I once told EW that this lifestyle seemed a bit aimless to me. What is our purpose? During a recent conversation with a family member, I said that taking off as we have done is a bit selfish. He disagreed and said we were living our lives and following our dreams.
That’s true, but traveling away from friends, family, neighborhoods, and organizations that we’ve supported requires us to let go of some “shoulds”. Friends help friends move, provide a shoulder to cry on, and open the champagne for celebrations. Family members go to doctor appointments, take care of kids, gather for holidays, and for bake beans for funerals. Good citizens volunteer, serve on boards, and stay involved. We’re no longer available to participate in person, and there have been months when we aren’t available by phone. As one girlfriend said during a call today, “You are happier when you are connected.” No kidding. (I love Puerto Rico, in part, because of U.S. ATT on the iPhone)

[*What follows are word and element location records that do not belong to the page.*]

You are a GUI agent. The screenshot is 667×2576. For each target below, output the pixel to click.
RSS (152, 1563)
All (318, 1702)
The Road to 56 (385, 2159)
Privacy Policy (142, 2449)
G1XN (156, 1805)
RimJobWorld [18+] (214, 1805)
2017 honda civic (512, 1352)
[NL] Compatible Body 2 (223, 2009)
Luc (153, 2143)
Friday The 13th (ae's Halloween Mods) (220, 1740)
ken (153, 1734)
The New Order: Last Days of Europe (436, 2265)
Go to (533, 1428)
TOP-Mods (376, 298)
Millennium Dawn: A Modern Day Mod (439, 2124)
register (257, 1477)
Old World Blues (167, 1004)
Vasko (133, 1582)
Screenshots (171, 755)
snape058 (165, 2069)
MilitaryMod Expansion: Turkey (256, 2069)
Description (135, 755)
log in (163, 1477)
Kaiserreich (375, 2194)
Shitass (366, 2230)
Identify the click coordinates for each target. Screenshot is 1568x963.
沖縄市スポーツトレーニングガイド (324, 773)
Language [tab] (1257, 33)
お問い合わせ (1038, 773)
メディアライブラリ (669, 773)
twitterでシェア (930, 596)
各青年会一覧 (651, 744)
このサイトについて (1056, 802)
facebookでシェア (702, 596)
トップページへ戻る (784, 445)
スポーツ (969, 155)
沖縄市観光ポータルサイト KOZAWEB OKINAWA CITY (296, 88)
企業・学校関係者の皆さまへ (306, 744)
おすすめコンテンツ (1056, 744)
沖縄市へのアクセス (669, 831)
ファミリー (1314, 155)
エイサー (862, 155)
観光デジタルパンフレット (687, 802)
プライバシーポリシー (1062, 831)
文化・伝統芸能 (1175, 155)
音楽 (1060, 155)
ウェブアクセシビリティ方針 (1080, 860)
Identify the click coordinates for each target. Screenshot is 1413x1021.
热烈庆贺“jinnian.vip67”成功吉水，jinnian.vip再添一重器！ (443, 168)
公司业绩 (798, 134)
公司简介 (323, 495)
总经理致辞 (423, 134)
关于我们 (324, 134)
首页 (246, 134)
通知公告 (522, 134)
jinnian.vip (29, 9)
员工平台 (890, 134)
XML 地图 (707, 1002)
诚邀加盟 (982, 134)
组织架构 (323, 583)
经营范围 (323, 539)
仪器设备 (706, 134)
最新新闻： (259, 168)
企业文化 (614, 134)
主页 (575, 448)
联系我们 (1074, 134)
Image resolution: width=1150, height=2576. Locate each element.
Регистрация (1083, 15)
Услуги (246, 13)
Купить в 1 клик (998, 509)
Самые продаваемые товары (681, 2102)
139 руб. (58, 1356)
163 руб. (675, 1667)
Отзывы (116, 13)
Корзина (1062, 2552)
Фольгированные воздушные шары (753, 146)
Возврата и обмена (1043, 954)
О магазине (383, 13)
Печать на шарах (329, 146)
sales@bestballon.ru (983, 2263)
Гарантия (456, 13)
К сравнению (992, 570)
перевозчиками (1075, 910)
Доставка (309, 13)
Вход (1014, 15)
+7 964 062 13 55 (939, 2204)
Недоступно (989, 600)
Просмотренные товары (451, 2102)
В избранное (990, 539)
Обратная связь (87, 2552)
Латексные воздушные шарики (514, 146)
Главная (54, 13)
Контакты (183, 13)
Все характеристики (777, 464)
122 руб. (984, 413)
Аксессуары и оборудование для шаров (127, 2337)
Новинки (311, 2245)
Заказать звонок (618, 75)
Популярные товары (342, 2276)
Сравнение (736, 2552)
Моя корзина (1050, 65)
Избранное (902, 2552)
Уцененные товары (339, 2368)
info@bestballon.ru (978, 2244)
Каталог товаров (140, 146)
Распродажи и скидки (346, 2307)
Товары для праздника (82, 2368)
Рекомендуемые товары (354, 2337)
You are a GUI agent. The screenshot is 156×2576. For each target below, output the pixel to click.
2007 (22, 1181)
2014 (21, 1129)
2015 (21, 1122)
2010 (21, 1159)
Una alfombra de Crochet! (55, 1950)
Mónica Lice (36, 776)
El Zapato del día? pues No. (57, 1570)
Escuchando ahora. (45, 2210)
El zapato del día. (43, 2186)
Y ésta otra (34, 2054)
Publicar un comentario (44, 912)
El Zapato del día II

We miss our friends and family, I’ve found that easier to cope with than knowing how much they miss us. Having us leave wasn’t their choice, but they must deal with the consequences and that makes me feel selfish. Our son, Mo, lives across the country and he’s a sailor, adventurer, and traveler so he was the easiest person to tell. Our parents had passed away, and that makes this easier for us than it is for other boaters. One woman told me that her otherwise independent mom cries every time they talk on the phone. These folks are going to store their boat during hurricane season and immerse themselves in friends and family for four months. Two different boaters who have built homes in Luperon have moved their 90-year-old moms to the island with great success. When we bought our boat, one of my mom’s dear friends congratulated us and said, “I think this a great thing, but I’m sure glad you waited until your mom was gone before you did it.” No kidding. My sister and her husband, as has EW’s sister, immediately recognized the boat as our home. My sister made this for us the Christmas after we moved aboard.
Whether we travel by boat, RV, or plane, those of us who have opted for this lifestyle understand that we are giving up daily and weekly contact with friends and family, and it’s important that we understand that those same folks are making sacrifices as well – but they didn’t get to make the decision. Are you traveling far from home? Have you moved to another country for your retirement? Do you sometimes feel selfish? I’d welcome your thoughts.
This weighs more heavily on me than it does on EW, but he’s a nice guy and doesn’t diminish my feelings. He hugs me, and we call everyone we can when we have cell coverage. We’re sorry and we miss you, but we are loving this life.
This plaque was a going away present from my college roommates and their families – my honorary nieces and nephews. This kind of support makes the journey possible for me.